Only the lines below starting at the one that contains "The width and height of the screenshot is (1491, 812)." and ending at the one that contains "You are a computer-use" are to be reproduced, exactly and with both ends kept.
------ INFORMATION PROVIDED
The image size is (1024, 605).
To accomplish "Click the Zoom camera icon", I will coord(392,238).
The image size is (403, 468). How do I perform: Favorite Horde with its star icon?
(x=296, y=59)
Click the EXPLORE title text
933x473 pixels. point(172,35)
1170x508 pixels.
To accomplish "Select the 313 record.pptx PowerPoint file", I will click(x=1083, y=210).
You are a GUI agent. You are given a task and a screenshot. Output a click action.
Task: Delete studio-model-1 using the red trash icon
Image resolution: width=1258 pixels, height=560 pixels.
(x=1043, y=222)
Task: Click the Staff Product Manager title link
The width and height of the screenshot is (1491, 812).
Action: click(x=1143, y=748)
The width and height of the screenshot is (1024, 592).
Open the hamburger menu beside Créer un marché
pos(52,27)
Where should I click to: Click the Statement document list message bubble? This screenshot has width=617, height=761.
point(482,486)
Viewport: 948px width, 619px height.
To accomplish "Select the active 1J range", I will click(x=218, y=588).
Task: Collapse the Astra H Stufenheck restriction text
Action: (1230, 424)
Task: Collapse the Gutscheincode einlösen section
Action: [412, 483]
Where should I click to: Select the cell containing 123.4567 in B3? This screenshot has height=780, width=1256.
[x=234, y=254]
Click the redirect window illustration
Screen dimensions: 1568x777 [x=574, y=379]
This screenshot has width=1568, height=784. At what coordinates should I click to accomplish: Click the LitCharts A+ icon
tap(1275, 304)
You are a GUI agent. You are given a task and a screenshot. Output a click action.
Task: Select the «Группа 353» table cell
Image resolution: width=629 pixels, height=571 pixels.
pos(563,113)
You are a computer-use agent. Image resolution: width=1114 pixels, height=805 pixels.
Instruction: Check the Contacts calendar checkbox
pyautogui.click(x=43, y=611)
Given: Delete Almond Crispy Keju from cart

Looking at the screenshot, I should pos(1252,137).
------------
ANSWER SPACE>
The width and height of the screenshot is (1491, 812).
Action: click(x=1143, y=748)
The width and height of the screenshot is (1024, 592).
Open the hamburger menu beside Créer un marché
pos(52,27)
Where should I click to: Click the Statement document list message bubble? This screenshot has width=617, height=761.
point(482,486)
Viewport: 948px width, 619px height.
To accomplish "Select the active 1J range", I will click(x=218, y=588).
Task: Collapse the Astra H Stufenheck restriction text
Action: (1230, 424)
Task: Collapse the Gutscheincode einlösen section
Action: [412, 483]
Where should I click to: Select the cell containing 123.4567 in B3? This screenshot has height=780, width=1256.
[x=234, y=254]
Click the redirect window illustration
Screen dimensions: 1568x777 [x=574, y=379]
This screenshot has width=1568, height=784. At what coordinates should I click to accomplish: Click the LitCharts A+ icon
tap(1275, 304)
You are a GUI agent. You are given a task and a screenshot. Output a click action.
Task: Select the «Группа 353» table cell
Image resolution: width=629 pixels, height=571 pixels.
pos(563,113)
You are a computer-use agent. Image resolution: width=1114 pixels, height=805 pixels.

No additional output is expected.